Oda Rose-Oertel schreef 11 dezember 2001 in de Lubecker Nachrichten

Herman van Veen in der Lübecker MuK begeistert gefeiert



Lübeck - "Was ich dir singen wollte" ist der lapidare Titel seiner Tournee. Doch Herman van Veen singt nicht einfach. Er spielt auch Geige, er macht Witze, er erzählt Geschichten, er zaubert und verzaubert - der Niederländer ist ein begnadeter Performer. Und das Publikum liebt ihn. Am Sonnabend feierten die Zuschauer in der ausverkauften Lübecker MuK ihren Herman mehr als zweieinhalb Stunden lang; acht Zugaben mussten es sein. Es war wie eine Liebesaffäre zwischen Künstler und Publikum.

"Was ich dir singen wollte" ist auch der Titel der neuen CD, die in Zusammenarbeit mit zehn weiteren Musikern entstanden ist. Fünf von ihnen standen in Lübeck mit auf der Bühne. Erik van der Wurff (Klavier), Edith Leerkes (Gitarre), Jann (Geige), Thomas Dirks (Kontrabass) und Wieke Garcia (Percussion, Harfe, galizischer Dudelsack, Drehleier) sind mehr als nur Begleiter eines Stars. Sie treten gleichberechtigt neben ihm auf, entfalten ihre Persönlichkeiten während der Show, haben große Auftritte. Und stehen Herman van Veen an Charme nichts nach. Verblüffend, wie die junge Wieke Garcia überall Rhythmus herausholt - da reichen ein Kasten und zwei Hände, mehr braucht sie nicht, um teuflische Trommelpower zu entzünden. Die barfüßige Edith Leerkes mit der schwarzen Lockenmähne ist eine Meisterin der klassischen Gitarre. Und die attraktive Blondine Jann, die Herman ständig anflirtet, besticht durch elegantes Geigenspiel. Neben diesen drei Frauen gerät sogar Erik van der Wurff etwas ins Hintertreffen. Er ist der treueste musikalische Wegbegleiter Herman van Veens - seit 1963 ist er mit ihm unterwegs.

Starke, handgemachte Musik mit gefühlvollen Texten bot das Sextett. Die deutschen Übersetzungen (zum Teil von Heinz Rudolf Kunze) hat sich Herman van Veen noch nicht ganz zu eigen gemacht, das musste hier und da noch das Textbuch herhalten. Aber schließlich nimmt der 56-Jährige seine Musik in fünf verschiedenen Sprachen auf, da kann man schon durcheinander kommen. Die Balladen etwa über die Tochter, die nun selbst ein kleines Kind hat ("Mein kleiner Schatz") oder den Schmerz nach dem Verlust eines geliebten Menschen ("Kleiner Tip") sind aus dem Leben gegriffen. Gedanken zum Alltag, schnörkellose Poesie.

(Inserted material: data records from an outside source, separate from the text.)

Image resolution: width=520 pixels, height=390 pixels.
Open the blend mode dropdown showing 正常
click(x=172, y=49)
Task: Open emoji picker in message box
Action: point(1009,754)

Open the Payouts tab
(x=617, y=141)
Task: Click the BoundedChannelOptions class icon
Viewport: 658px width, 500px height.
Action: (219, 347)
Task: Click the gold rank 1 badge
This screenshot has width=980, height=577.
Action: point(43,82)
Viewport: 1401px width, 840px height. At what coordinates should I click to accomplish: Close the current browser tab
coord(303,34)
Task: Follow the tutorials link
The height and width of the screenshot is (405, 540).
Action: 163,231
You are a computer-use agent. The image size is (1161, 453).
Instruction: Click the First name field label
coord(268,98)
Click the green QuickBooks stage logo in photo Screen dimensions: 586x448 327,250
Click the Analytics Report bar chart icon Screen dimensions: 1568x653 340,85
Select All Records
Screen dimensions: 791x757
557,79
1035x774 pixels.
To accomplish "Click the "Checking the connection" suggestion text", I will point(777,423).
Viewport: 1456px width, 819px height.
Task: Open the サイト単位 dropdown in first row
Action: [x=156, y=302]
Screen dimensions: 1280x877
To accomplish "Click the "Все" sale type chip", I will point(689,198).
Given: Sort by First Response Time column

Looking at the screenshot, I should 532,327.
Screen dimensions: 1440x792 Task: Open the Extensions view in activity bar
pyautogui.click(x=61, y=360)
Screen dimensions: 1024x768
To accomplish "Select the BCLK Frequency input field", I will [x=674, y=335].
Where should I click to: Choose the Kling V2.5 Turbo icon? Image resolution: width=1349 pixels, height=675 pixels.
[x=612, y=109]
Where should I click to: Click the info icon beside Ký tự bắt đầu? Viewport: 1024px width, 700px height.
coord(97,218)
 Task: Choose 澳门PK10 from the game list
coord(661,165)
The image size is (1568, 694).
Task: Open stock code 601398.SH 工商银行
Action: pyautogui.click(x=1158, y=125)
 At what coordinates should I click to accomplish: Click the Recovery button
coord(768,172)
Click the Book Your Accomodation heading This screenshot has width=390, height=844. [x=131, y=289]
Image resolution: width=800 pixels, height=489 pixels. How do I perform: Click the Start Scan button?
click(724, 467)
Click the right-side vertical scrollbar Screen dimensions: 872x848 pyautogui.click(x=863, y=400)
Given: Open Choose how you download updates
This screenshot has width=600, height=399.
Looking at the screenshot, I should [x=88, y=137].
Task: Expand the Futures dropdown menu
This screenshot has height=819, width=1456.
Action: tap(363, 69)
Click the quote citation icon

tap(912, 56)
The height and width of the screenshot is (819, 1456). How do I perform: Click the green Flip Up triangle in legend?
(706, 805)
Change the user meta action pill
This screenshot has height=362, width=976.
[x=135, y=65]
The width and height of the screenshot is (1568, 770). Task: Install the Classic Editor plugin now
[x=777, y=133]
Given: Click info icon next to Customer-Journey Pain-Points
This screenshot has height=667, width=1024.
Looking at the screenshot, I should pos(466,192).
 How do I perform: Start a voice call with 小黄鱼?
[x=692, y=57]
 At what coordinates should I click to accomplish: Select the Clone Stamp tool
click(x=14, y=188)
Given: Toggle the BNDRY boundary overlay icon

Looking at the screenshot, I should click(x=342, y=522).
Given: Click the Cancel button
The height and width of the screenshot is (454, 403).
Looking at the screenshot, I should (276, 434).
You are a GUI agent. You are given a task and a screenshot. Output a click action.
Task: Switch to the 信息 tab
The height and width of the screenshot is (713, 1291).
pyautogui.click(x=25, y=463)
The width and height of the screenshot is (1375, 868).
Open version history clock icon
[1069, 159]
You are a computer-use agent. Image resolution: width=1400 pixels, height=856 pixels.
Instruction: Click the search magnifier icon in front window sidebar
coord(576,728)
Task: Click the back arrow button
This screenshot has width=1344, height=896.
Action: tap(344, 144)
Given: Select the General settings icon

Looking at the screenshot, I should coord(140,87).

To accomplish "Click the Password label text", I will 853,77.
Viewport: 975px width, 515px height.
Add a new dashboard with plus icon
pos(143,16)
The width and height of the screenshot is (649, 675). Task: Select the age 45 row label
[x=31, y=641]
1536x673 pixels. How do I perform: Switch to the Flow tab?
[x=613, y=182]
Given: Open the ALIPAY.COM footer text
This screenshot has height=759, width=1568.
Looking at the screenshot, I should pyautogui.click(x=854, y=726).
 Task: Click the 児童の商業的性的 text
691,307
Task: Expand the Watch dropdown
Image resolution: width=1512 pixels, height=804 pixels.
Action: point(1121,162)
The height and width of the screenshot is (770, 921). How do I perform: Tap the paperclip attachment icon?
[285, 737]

Die Gefahr, dass sich auf Dauer zu viel Sentimentalität einstellt, bannt der Künstler durch seine komischen Einlagen - manchmal macht er den Witz, noch während er singt. Zum Beispiel bei dem zarten Liebeslied "Für Marie-Louise": Bei der Textzeile " . . .und streichel mir übers Haar" fasst er an seine Halbglatze. Und schon nimmt er das Publikum mit in seine Ein-Mann-Mini-Oper, in der er den sterbenden Sopran, den Heldentenor und den Chor gibt - zum Sterben komisch. Er lässt sich von einem vermeintlichen Verehrer eine langstielige rote Rose überreichen und gibt jedem der Musiker ein paar Blütenblätter davon ab, bis die Blume ganz zerrupft ist. Er macht eine Charlie-Chaplin-Nummer mit Melone, weißen Handschuhen und Regenschirm ohne Bespannung. Er droht, das Publikum mit einem Wasserschlauch nass zu spritzen, und lässt dann einen glitzernden Sternenregen über ihm niederfallen. Das ist typisch Herman: Traurigkeit, Komik und Poesie gleichzeitig.